**TASK PROMPT**. Reproduce everything in the SPSS DO IF tutorial below, from "SPSS Do If Syntax Example 2" down to "to missing values.", including both of those passages.

SPSS transformations between DO IF ... and END IF are applied only to cases (rows of data) that satisfy one or more conditions. In many cases, IF is a faster way to accomplish the same results.
SPSS Do If Example
Say we'd like to convert people's monthly income into income classes. We may want to use different cut off points for male and female respondents. In this case, we can first use a RECODE command only for cases whose gender is female. Next, we'll use a different RECODE command for males. The syntax below demonstrates this, using employees.sav.
SPSS Do If Syntax Example 1
cd 'd:downloaded'./*Or wherever "employees.sav" is located.
get file 'employees.sav'.
*2. Recode command restricted to female respondents.
do if gender = 0.
recode monthly_income (lo thru 2000 = 1)(lo thru 2400 = 2)(lo thru hi = 3) into income_class.
end if.
*3. Recode command restricted to male respondents.
do if gender = 1.
recode monthly_income (lo thru 2500 = 1)(lo thru 3000 = 2)(lo thru hi = 3) into income_class.
end if.
*3. Inspect result.
crosstabs income_class by gender.
Else If
Although the previous syntax does its job, there's a shorter way to accomplish the exact same result: ELSE IF ... This means that the commands that follow are carried out only for cases who 1) satisfy the current condition(s) and 2) don't satisfy any of the previous conditions. The syntax below shows how to use it.
SPSS Do If Syntax Example 2
do if gender = 0.
recode monthly_income (lo thru 2000 = 1)(lo thru 2400 = 2)(lo thru hi = 3) into income_class.
else if gender = 1.
recode monthly_income (lo thru 2500 = 1)(lo thru 3000 = 2)(lo thru hi = 3) into income_class.
end if.
Else
In a similar vein to ELSE IF ... commands that follow ELSE are carried out for all cases who don't satisfy any of the previous conditions. An important thing to notice here is that ELSE does not include cases for whom previous conditions could not be evaluated due to missing values.
The final syntax example demonstrates this by creating a birth decennium variable using XDATE. Next, FREQUENCIES confirms that respondents whose birthday is unknown are not assigned to any birth decennium.

**DATA LISTING**.
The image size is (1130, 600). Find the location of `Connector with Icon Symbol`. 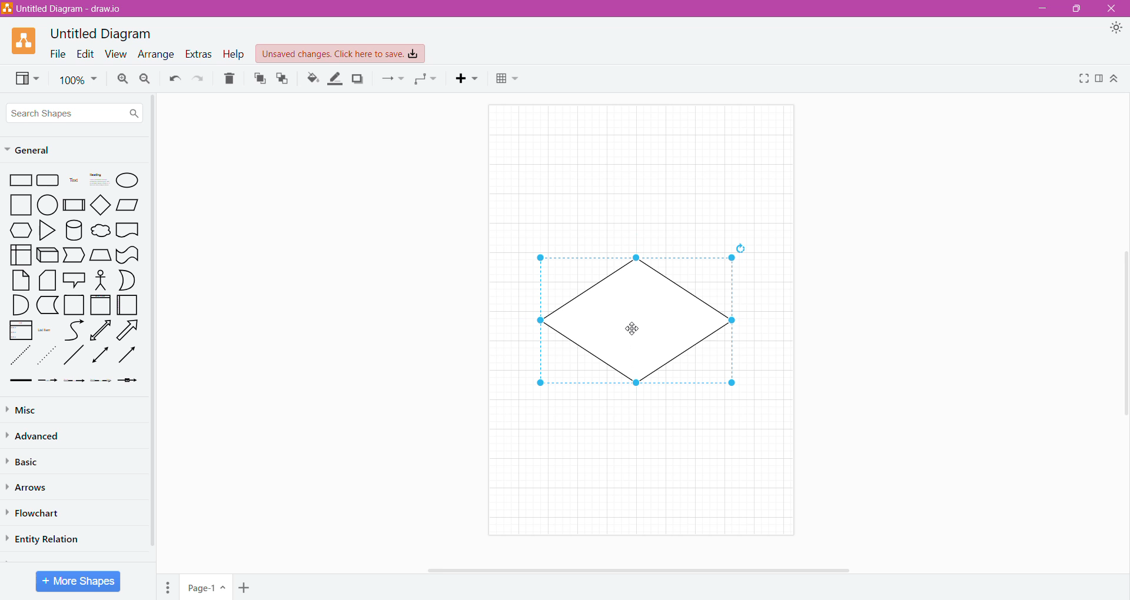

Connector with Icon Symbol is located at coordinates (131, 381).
---
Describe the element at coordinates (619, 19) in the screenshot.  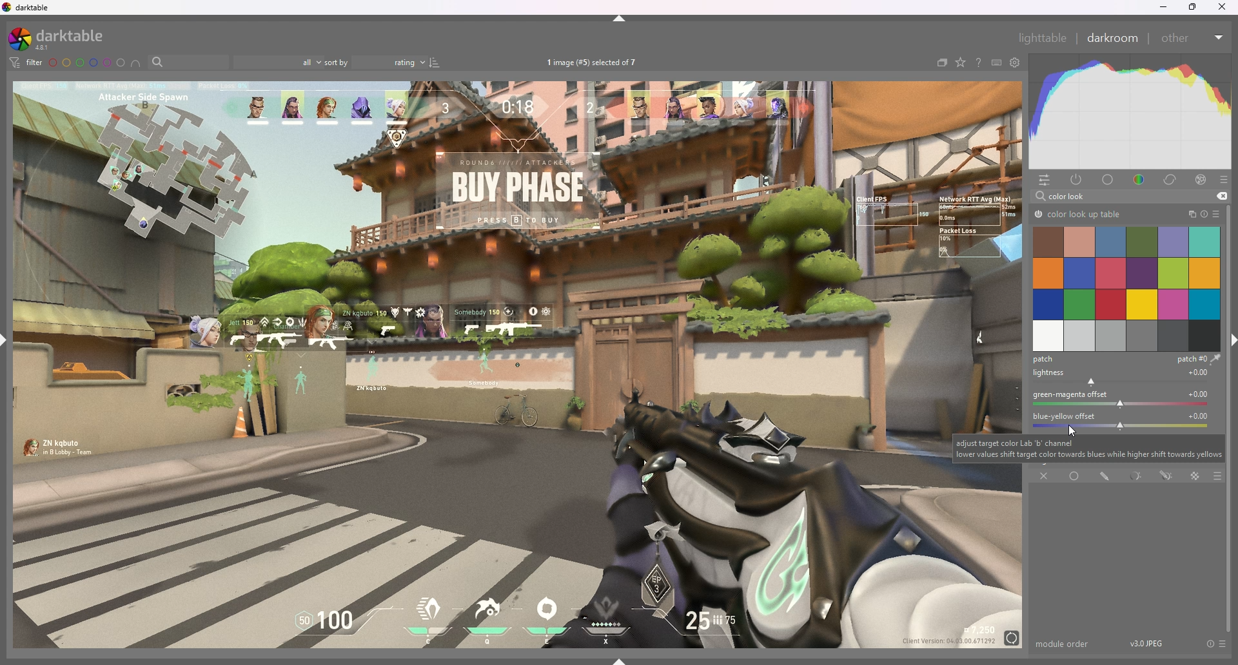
* * *
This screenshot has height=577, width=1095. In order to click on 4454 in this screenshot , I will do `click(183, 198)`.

**RESPONSE TO THE EXERCISE**.
SPSS Do If Syntax Example 2
do if gender = 0.
recode monthly_income (lo thru 2000 = 1)(lo thru 2400 = 2)(lo thru hi = 3) into income_class.
else if gender = 1.
recode monthly_income (lo thru 2500 = 1)(lo thru 3000 = 2)(lo thru hi = 3) into income_class.
end if.
Else
In a similar vein to ELSE IF ... commands that follow ELSE are carried out for all cases who don't satisfy any of the previous conditions. An important thing to notice here is that ELSE does not include cases for whom previous conditions could not be evaluated due to missing values.